Im Juli 2012 wurden alle 71 Pôles de Compétitivité in Frankreich evaluiert: Der zweithöchste Status des Pôle Mer Bretagne als Pôle à vocation mondiale wurde bestätigt. Zusätzlich wurden die Pôles auf einer dreistufigen Skala hinsichtlich ihrer Leistungsfähigkeit bewertet: Hier erzielte Mer Bretagne die zweithöchste Bewertung, performant (leistungsfähig).
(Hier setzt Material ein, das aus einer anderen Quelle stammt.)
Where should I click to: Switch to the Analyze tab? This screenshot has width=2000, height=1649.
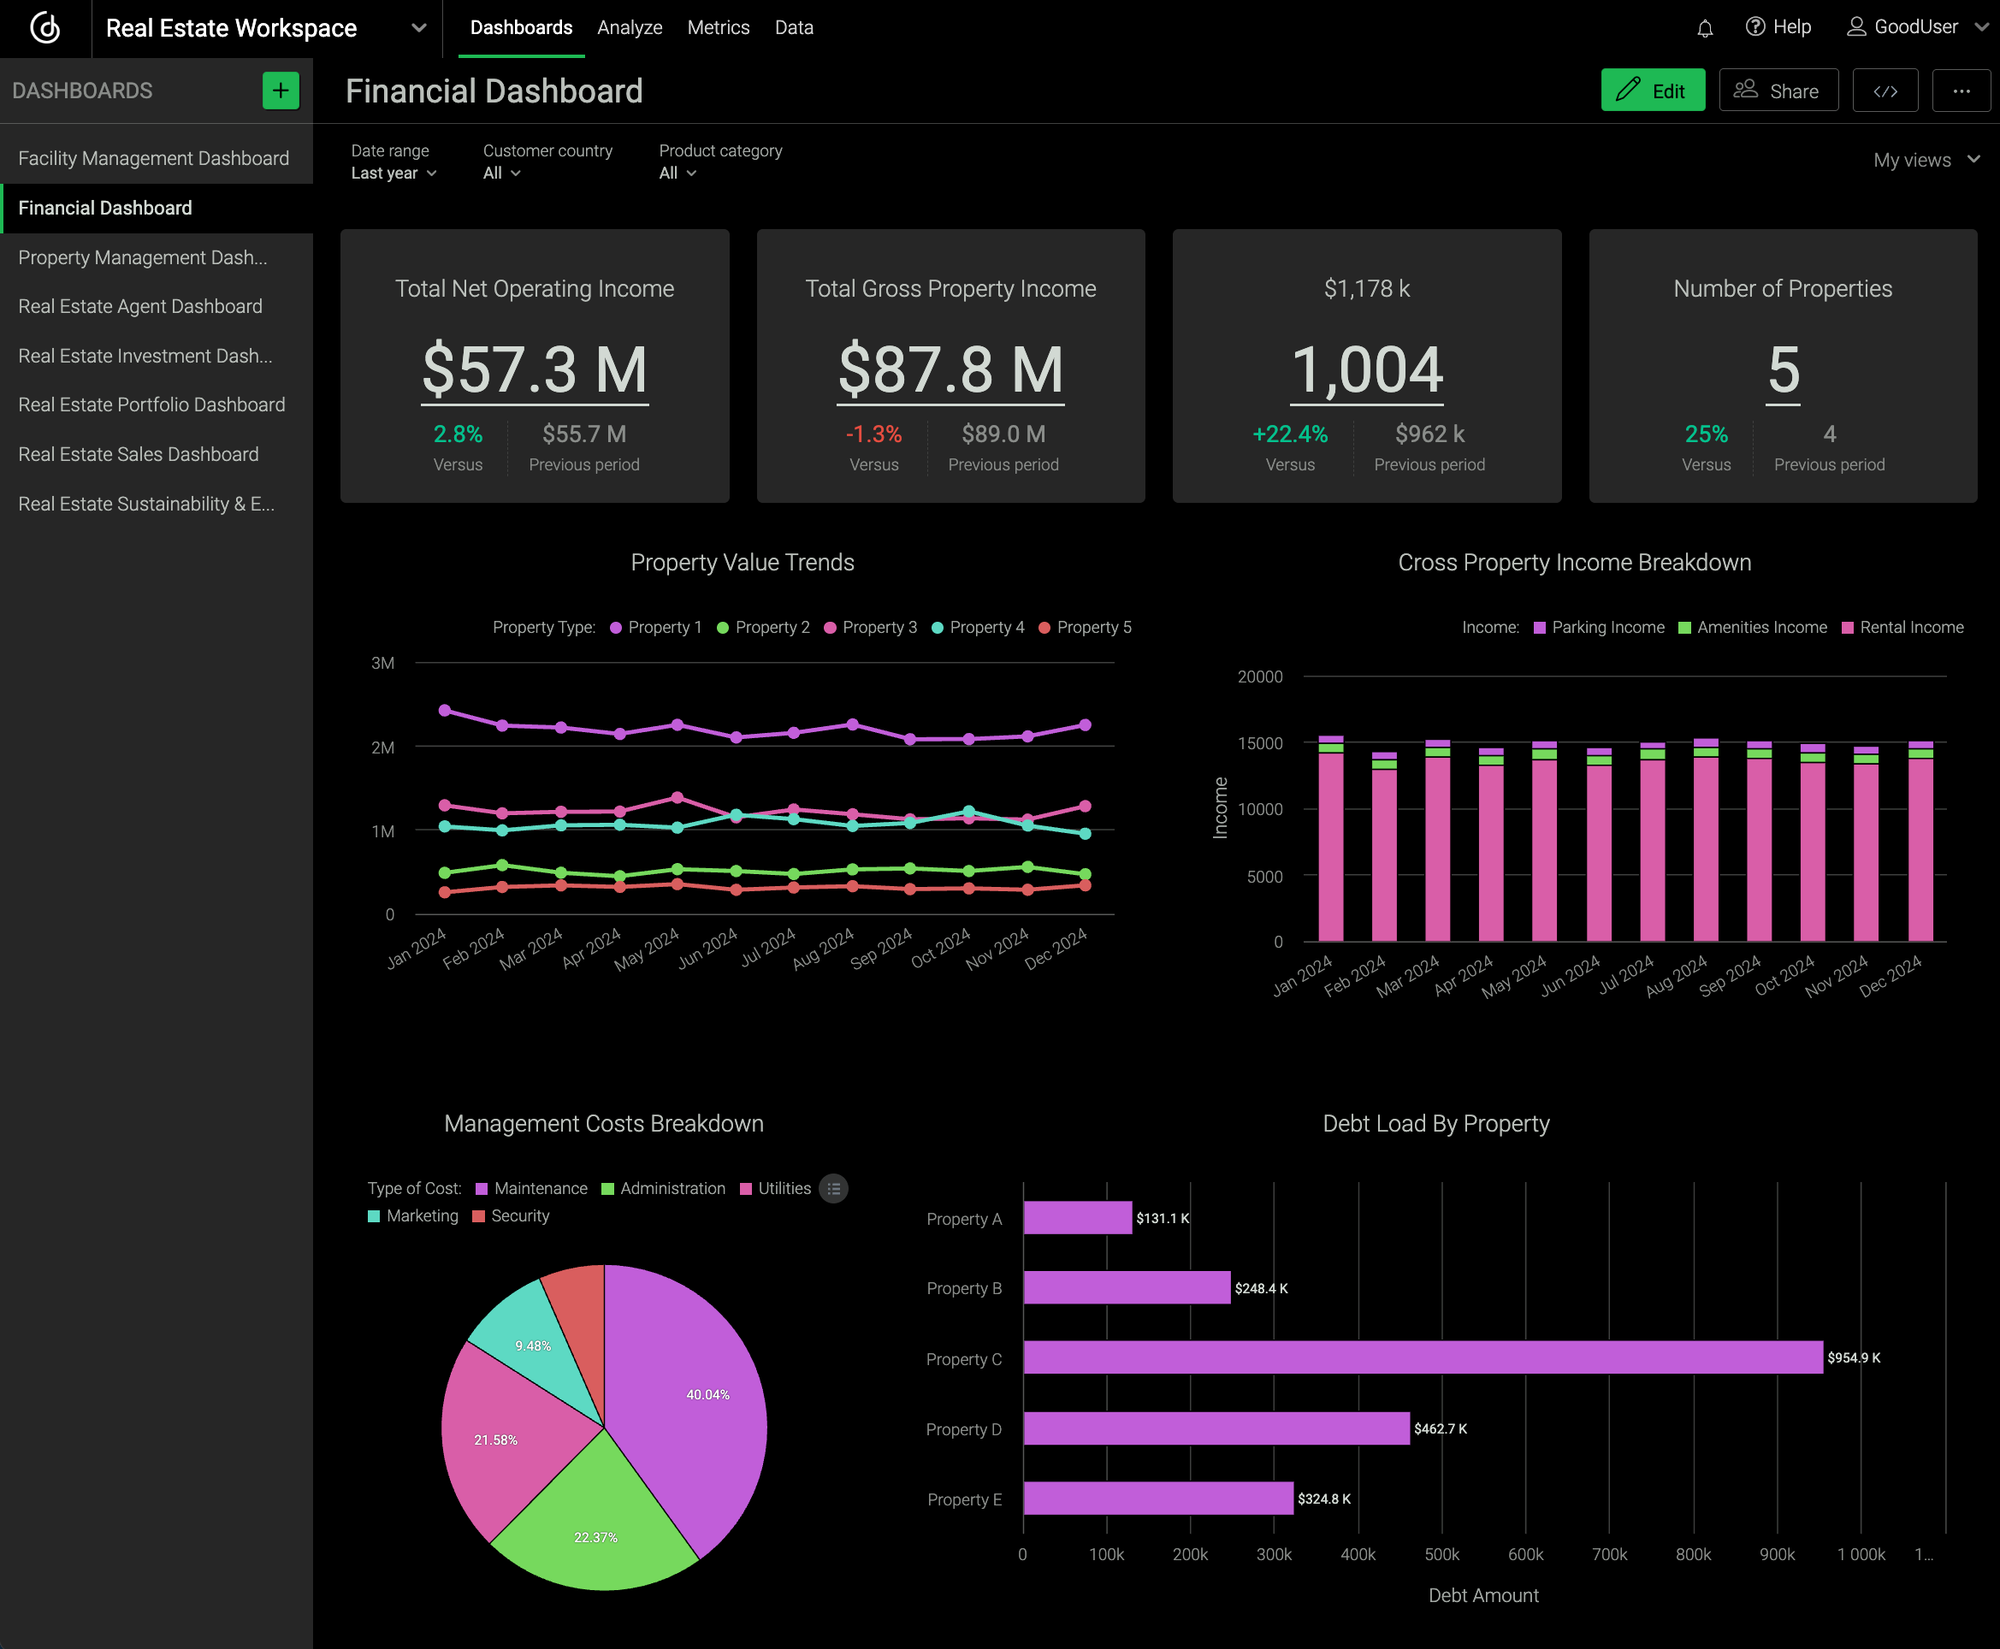coord(629,27)
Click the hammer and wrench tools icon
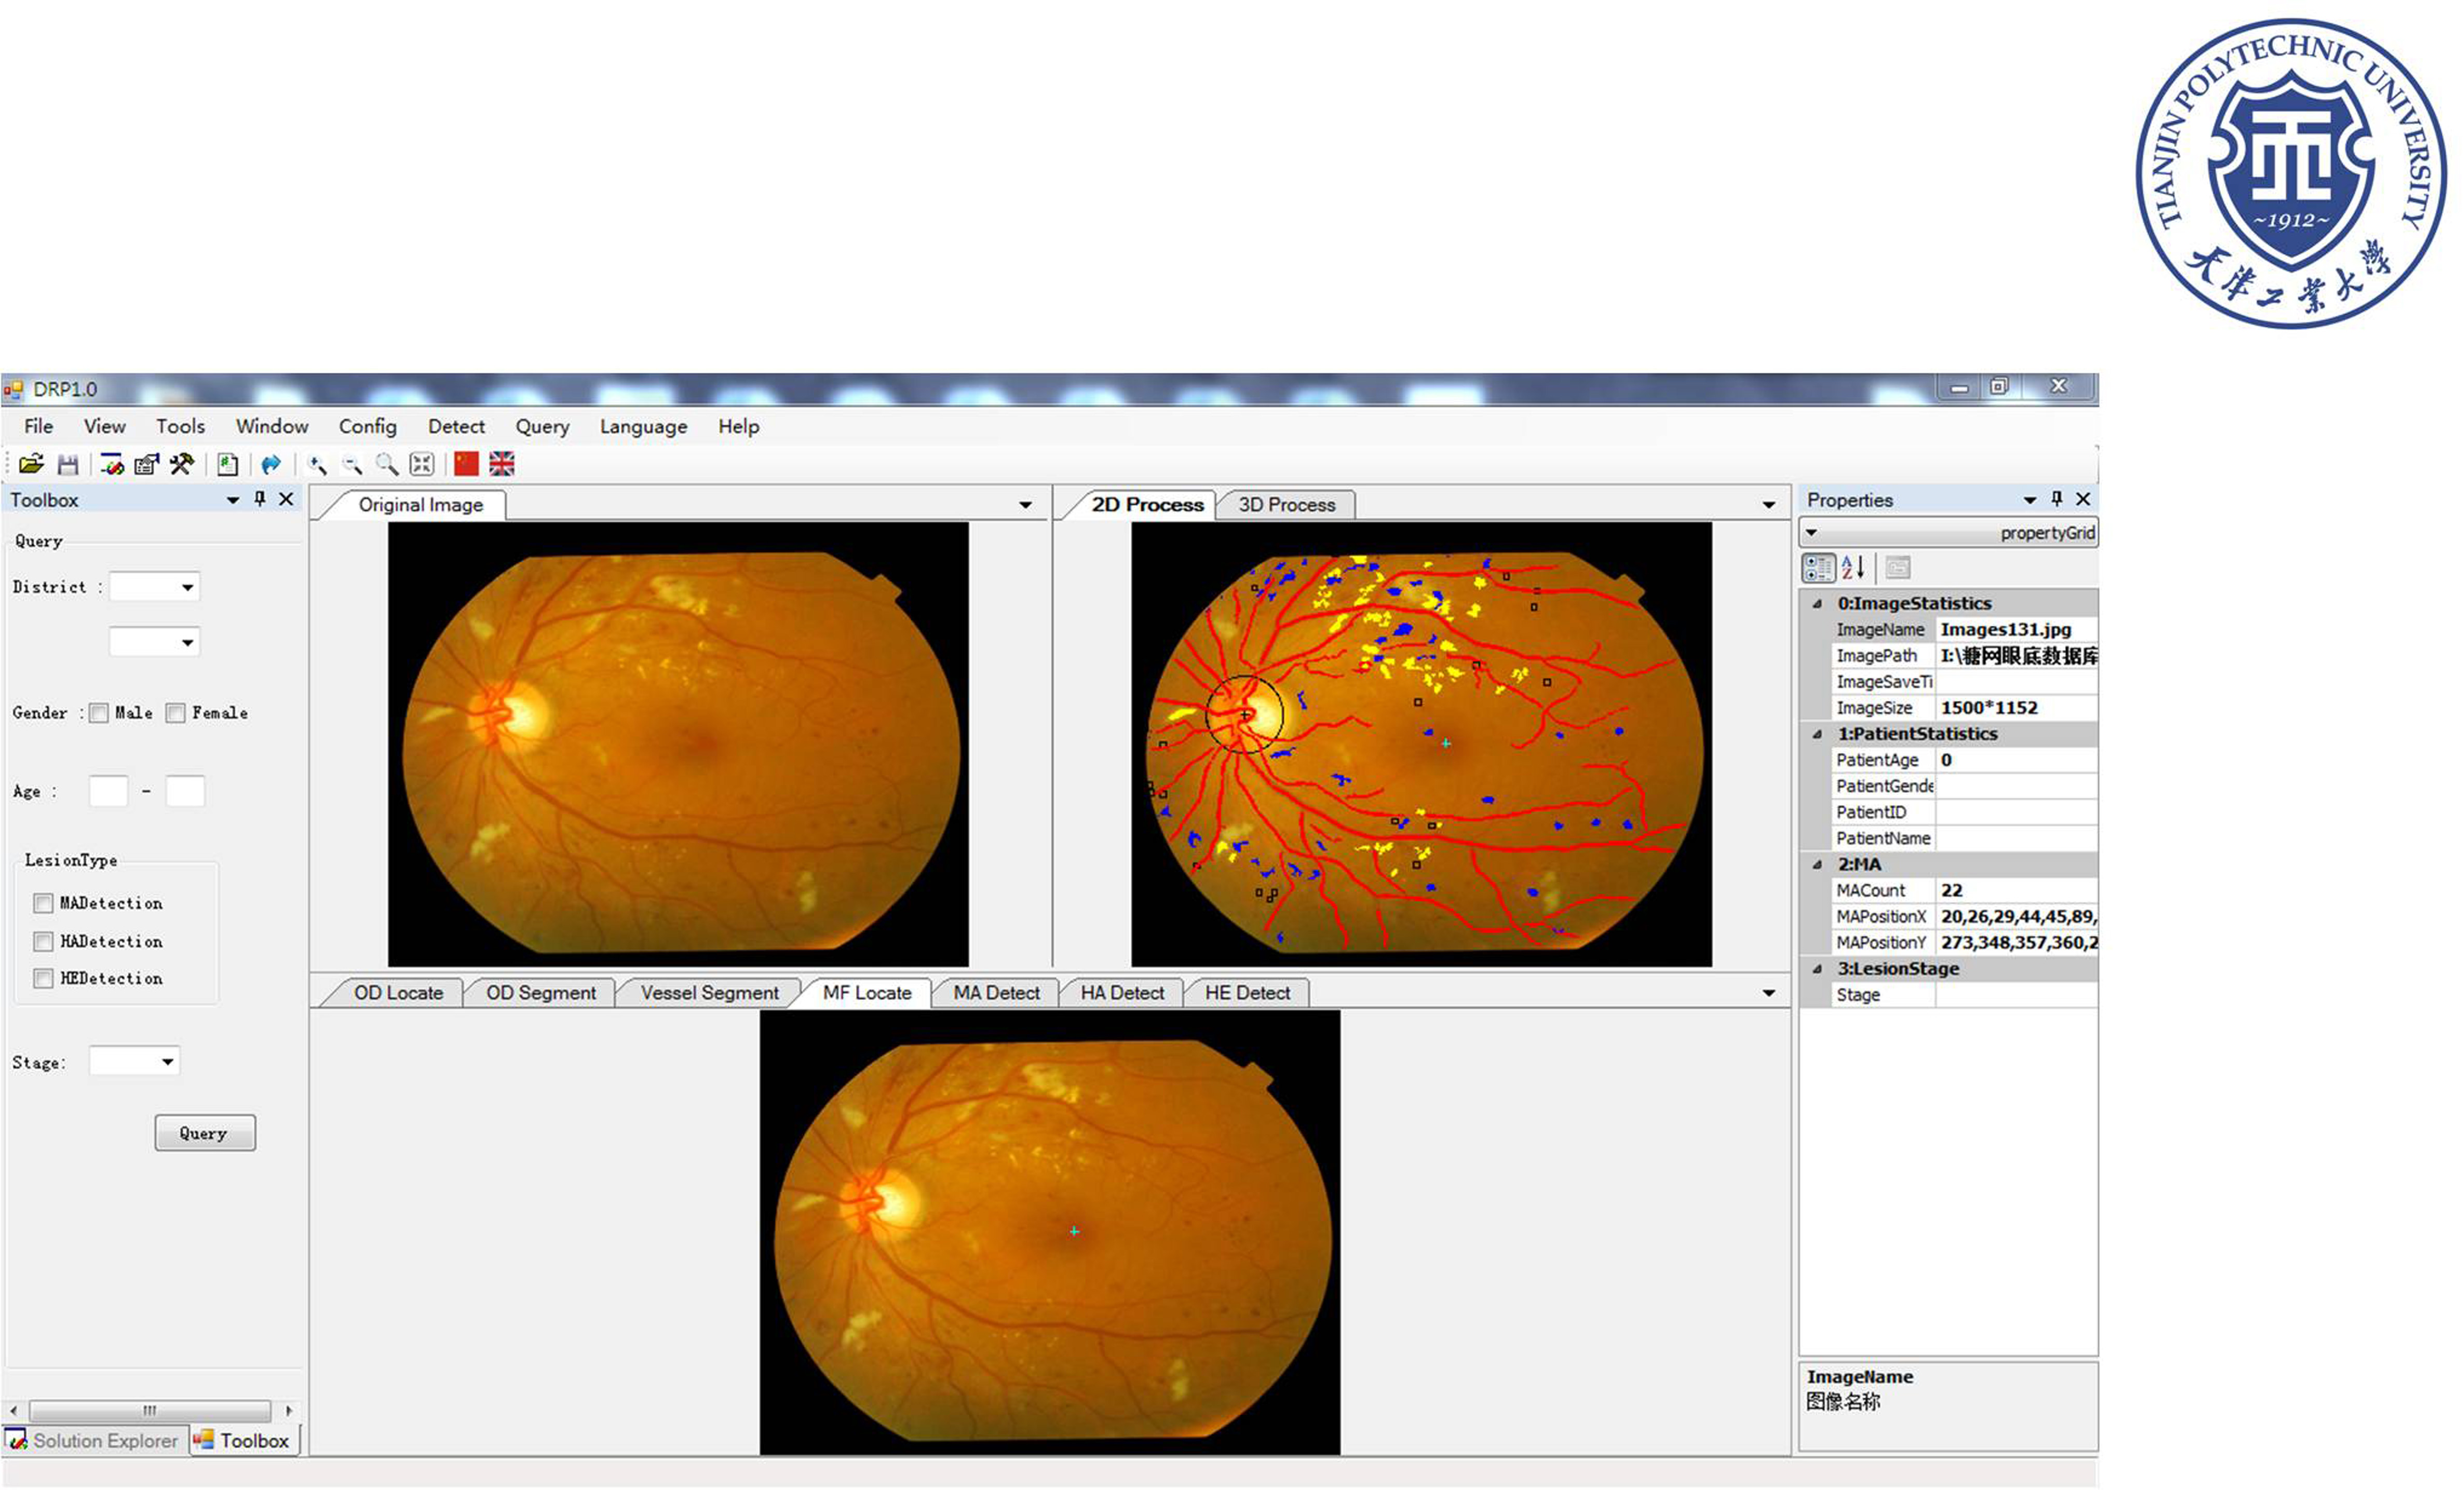This screenshot has width=2464, height=1490. coord(182,464)
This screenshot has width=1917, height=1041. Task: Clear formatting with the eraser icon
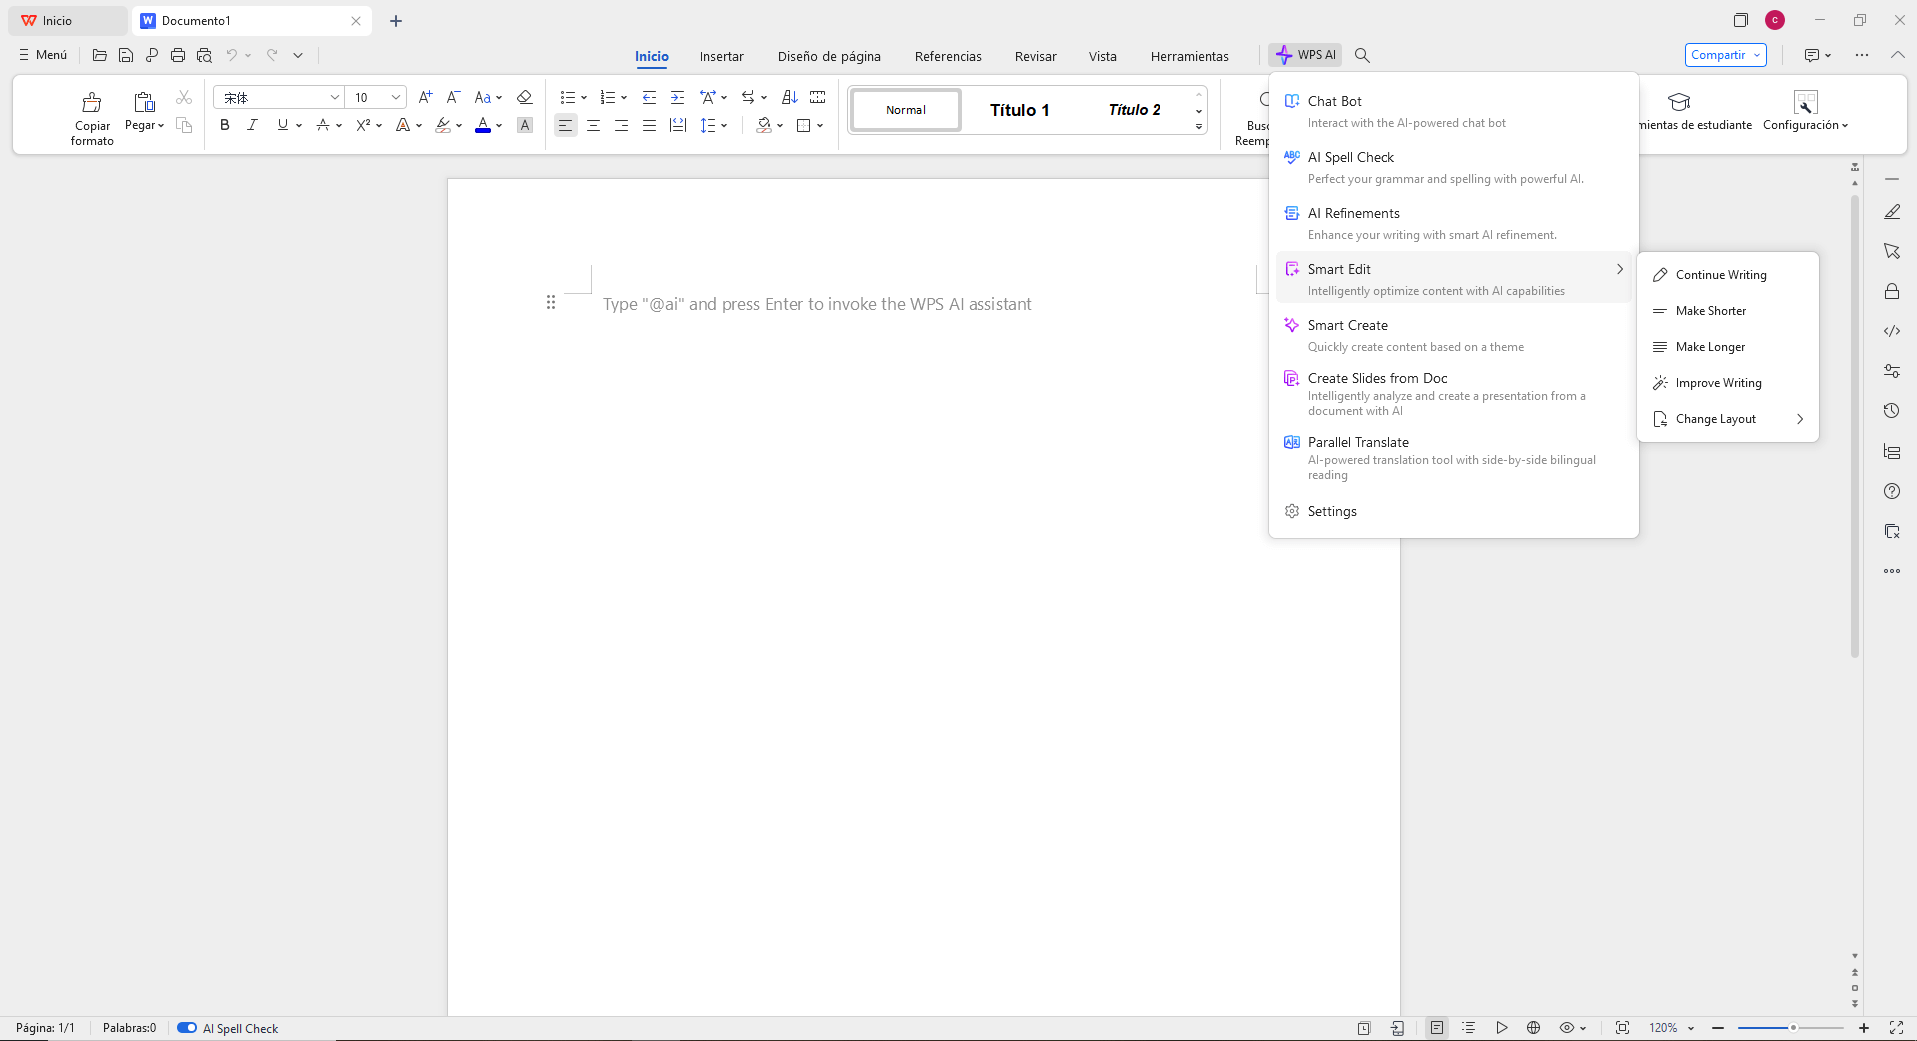tap(524, 97)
Der IKT-Pôle Images et Réseaux wurde hier mit dem höchsten Rang trés performant (sehr leistungsfähig) bewertet.

Frankreich plant in den nächsten Jahren verstärkt Investitionen im Bereich der regenerativen Stromerzeugung, auch, um den großen Anteil von Atomstrom zu reduzieren – experimentiert wird derzeit mit Gezeitenkraftwerken, schwimmenden Windenergieanlagen, thermischer Meeresenergie und Wellenenergie. Der auf militärischer Marine und Energie spezialisierte Industriekonzern DCNS (der u. a. einen Standort im bretonischen Lorient betreibt) will sich im Bereich der erneuerbaren Meeresenergien stärker profilieren. Ein Prototyp der schwimmenden Windenergieanlagen mit einer Kapazität von 2,5 MW wird bereits vor der bretonischen Insel Groix gebaut und getestet. DCNS schätzt das Marktpotenzial für solche Anlagen in Europa auf 23.000 MW. Im Rahmen des Förderpakets Programme des investissements d'avenir, PIA ("Investitionen für die Zukunft") der französischen Regierung wurden seit April 2014 insgesamt sechs Projekte aus dem Bereich erneuerbare Meeresenergien mit über 30 Mio. EUR gefördert.

Die RIS3-Strategie für die Bretagne-Region wurde im Oktober 2013 veröffentlicht und identifiziert vier prioritäre Aktivitätsfelder:

  1. Förderung von Innovation und Unternehmerkultur in der Bretagne
  2. Verbesserung der Wirkkraft von Forschung und Innovationspotenzial auf die Wirtschaft, bspw. durch die Förderung von Innovation durch die Abdeckung der Wertschöpfungskette und einen verbesserten Technologietransfer
  3. Förderung der Forschung und Entwicklung in benachbarten Themenfeldern
  4. Förderung des gesamten regionalen Innovationssystems.